Yeah. I'm not that clueless that I haven't been paying attention to what's going on.
Yeah. But the point is the same principle by which we all understand the difference between
manslaughter and homicide and so forth should govern the way that we judge people for,
should govern the way that we judge people for, you know, words and everything else, right?
But certain people want to say intentions don't matter.
That just, that can't make sense.
You know, you'd have to throw out our whole legal system, if that were true,
or at least overhaul it. And I think that's an important principle to recognize.
I think the conversations haven't been had enough, whether
it is with someone doing something accidentally and having a horrible result versus doing it
intentionally or someone using words versus someone that is actually trying to be racist. And there's definitely a difference in those things.

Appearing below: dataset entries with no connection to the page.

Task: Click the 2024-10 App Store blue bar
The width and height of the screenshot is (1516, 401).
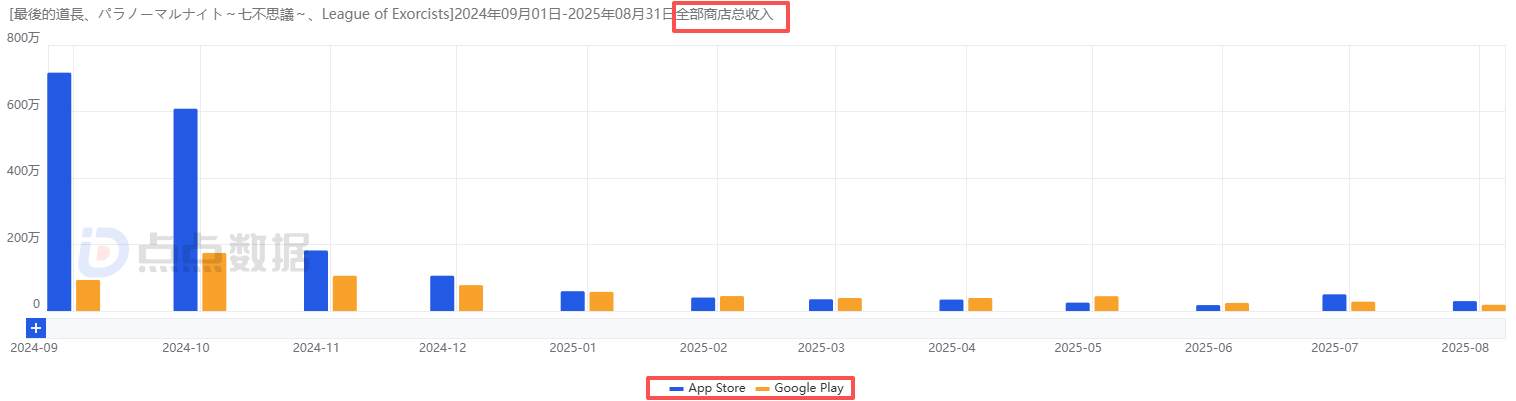Action: click(x=185, y=209)
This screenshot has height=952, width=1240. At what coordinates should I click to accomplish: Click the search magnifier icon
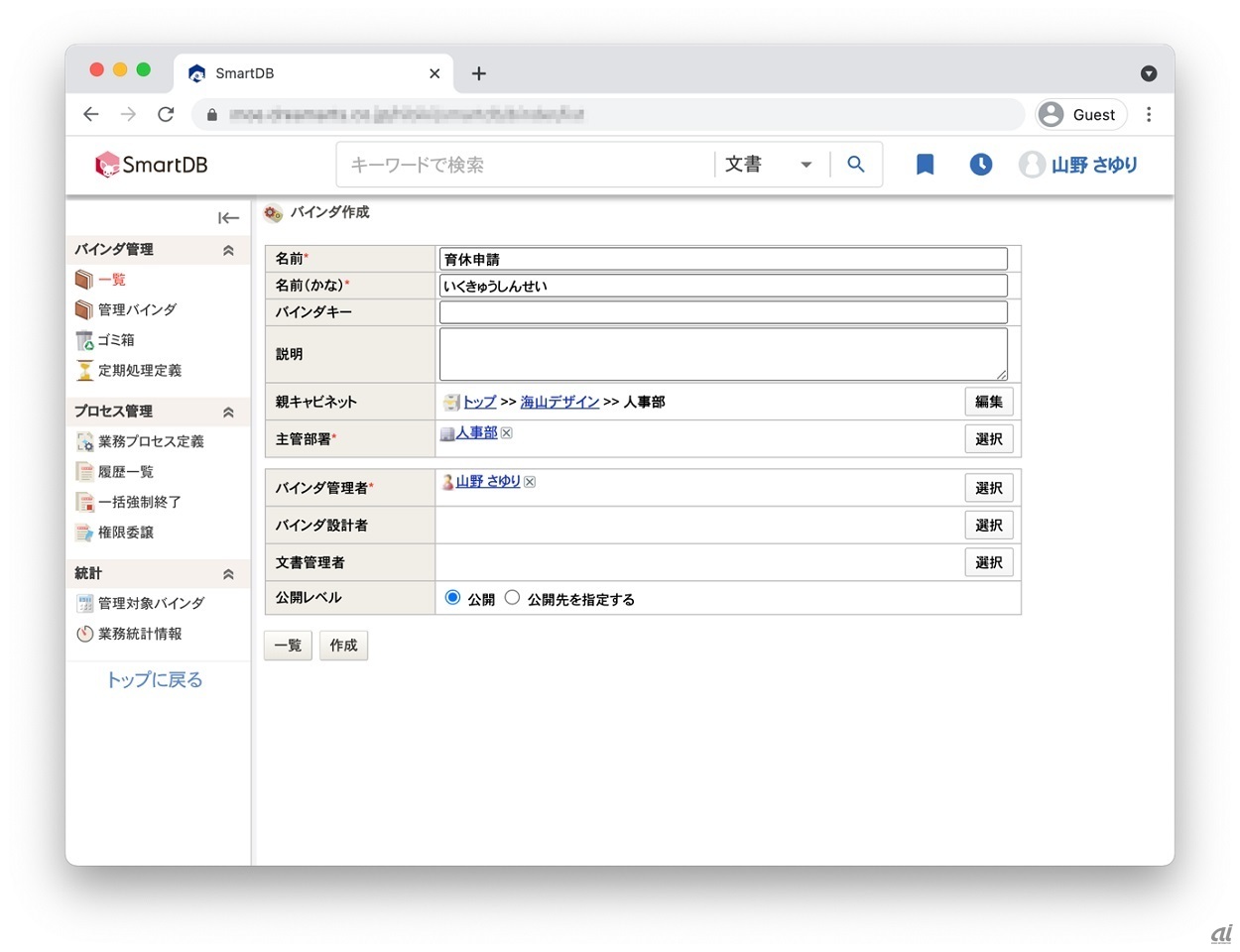click(x=856, y=165)
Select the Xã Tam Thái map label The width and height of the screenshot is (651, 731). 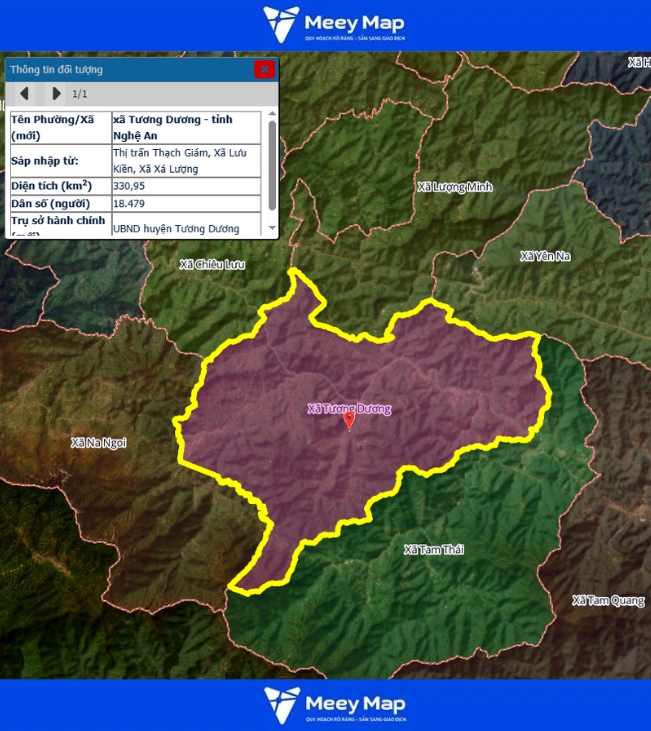pos(434,550)
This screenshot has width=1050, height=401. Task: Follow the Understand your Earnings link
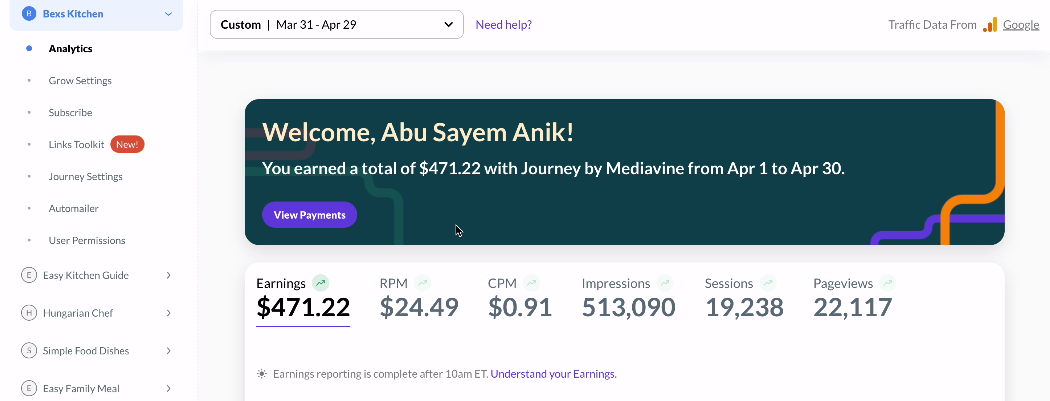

And I think we, as a society,
we have rules that we have decided upon.
And then when someone violates those rules,
that person is a violator
and that person needs to be judged and dealt with
because of that.
I think we have this sort of moral righteousness
when it comes to uttering
certain words or doing certain things. And the good thing about the judgment that comes out of
that and the inner is conversations. It's like people start having conversations like,
what is the difference? Why is it different? Like, what are you allowed to say? What are you not allowed to say and why?
You know, it's interesting with the N-word controversy that happened here.
Right when that was happening, I was watching for the first time ever, I'm ashamed to admit, the five-part OJ documentary from ESPN from a while back.
It's like it's been on my list to watch for a long time.
I finally watched it and
you'll remember there's this moment in the trial where uh you know it's now known that there's
probably a mark firman n-word tape you know like this this cop that uh collect the glove at the
scene has a history of using the n-word as a racial slur, directing it at people and so forth.
And Chris Darden for the prosecution, with the jury out of the room, he looks at the judge.
He says, we cannot allow the jury to hear this tape.
And here's why. Black people cannot hear the N-word and remain objective.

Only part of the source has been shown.